Admiral Dennis Blair was confirmed on January 28, 2009, but James Clapper was confirmed as his replacement in August 2010.

As was the case when the CIA headed the IC, the Director and Principal Deputy Director cannot both be active-duty military officers. A difference is that the Congress expressed a desire that one either be a military intelligence officer, usually of four-star rank, or have extensive experience in military intelligence. 50 U.S.C. § 403-3a

Office of the Director of National Intelligence (ODNI)

The Intelligence Reform and Terrorism Prevention Act of 2004 established the Office of the Director of National Intelligence (ODNI) as an independent agency to assist the DNI. The ODNI has about 1,500 employees. The National Counterterrorism Center is a major organization within the ODNI.

On March 23, 2007, DNI Mike McConnell announced organizational changes, which include:

  • elevating acquisition to a new Deputy DNI position
  • creating a new Deputy DNI for Policy, Plans, and Requirements (replacing the Deputy DNI for Requirements position)
  • establishing an Executive Committee
  • designating the Chief of Staff position as the new Director of the Intelligence Staff.

Principal Deputy Director of National Intelligence

Donald M. Kerr was confirmed by the U.S. Senate to be Principal Deputy Director of National Intelligence on 4 October 2007. Previously, he headed the National Reconnaissance Office, and he was previously the Deputy Director for Science and Technology at the U.S. Central Intelligence Agency (CIA). Earlier in his career, he was the Assistant Director of the Justice Department's Federal Bureau of Investigation (FBI). He received his Ph.D. from Cornell University.

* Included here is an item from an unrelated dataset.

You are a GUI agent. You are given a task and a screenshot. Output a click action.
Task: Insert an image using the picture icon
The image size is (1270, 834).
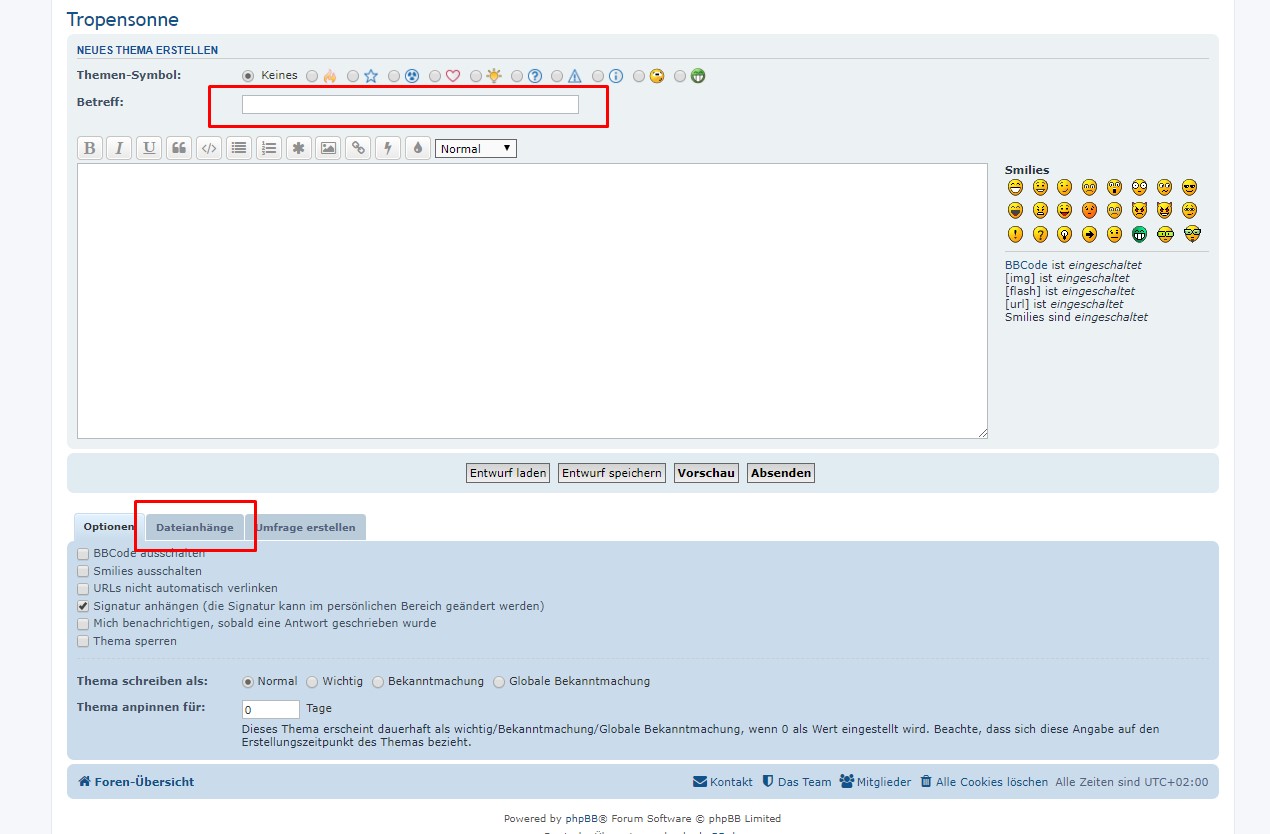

Director of the Intelligence Staff

The Office of the Director of the Intelligence Staff (DIS) is responsible for synchronizing and integrating efforts across the DNI staff and components. This is roughly equivalent to the Intelligence Community Staff, previously a CIA component. Offices that fall under the DIS include:

  • Executive Secretary, Office of the Executive Secretariat
  • Director, Office of Legislative Affairs
  • Director, Office of Public Affairs
  • Director, Office of Administration
  • Director, Protocol Office

DDNI for Collection

The Office of the Deputy Director of National Intelligence for Collection was established to coordinate collection throughout the Intelligence Community under the authorities of the DNI and ensure that the National Intelligence Strategy (NIS) priorities are appropriately reflected in future planning and systems acquisition decisions.[1]

The Office of the DDNI for Collection looks across the entire collection business enterprise to develop corporate understanding of needs, requirements, and capabilities to ensure that a holistic view is taken on current and future collection systems. The Deputy Director for Collection brings together key IC stakeholders to get senior level insight into issues.[2]

The DDNI for Collection is supported by four Assistant Deputies:

  • Assistant DDNI for Collection Strategies
  • Assistant DDNI for Human Intelligence
  • Assistant DDNI for Open Source
  • Assistant DDNI for Technical Means

DDNI for Analysis

Primary authority for analytic activities rests with the Deputy Director of National Intelligence for Analysis, who is also the Chairman of the National Intelligence Council. As of March 2007, there are six Assistant Deputy Directors for Analysis (ADDNI/A):[3]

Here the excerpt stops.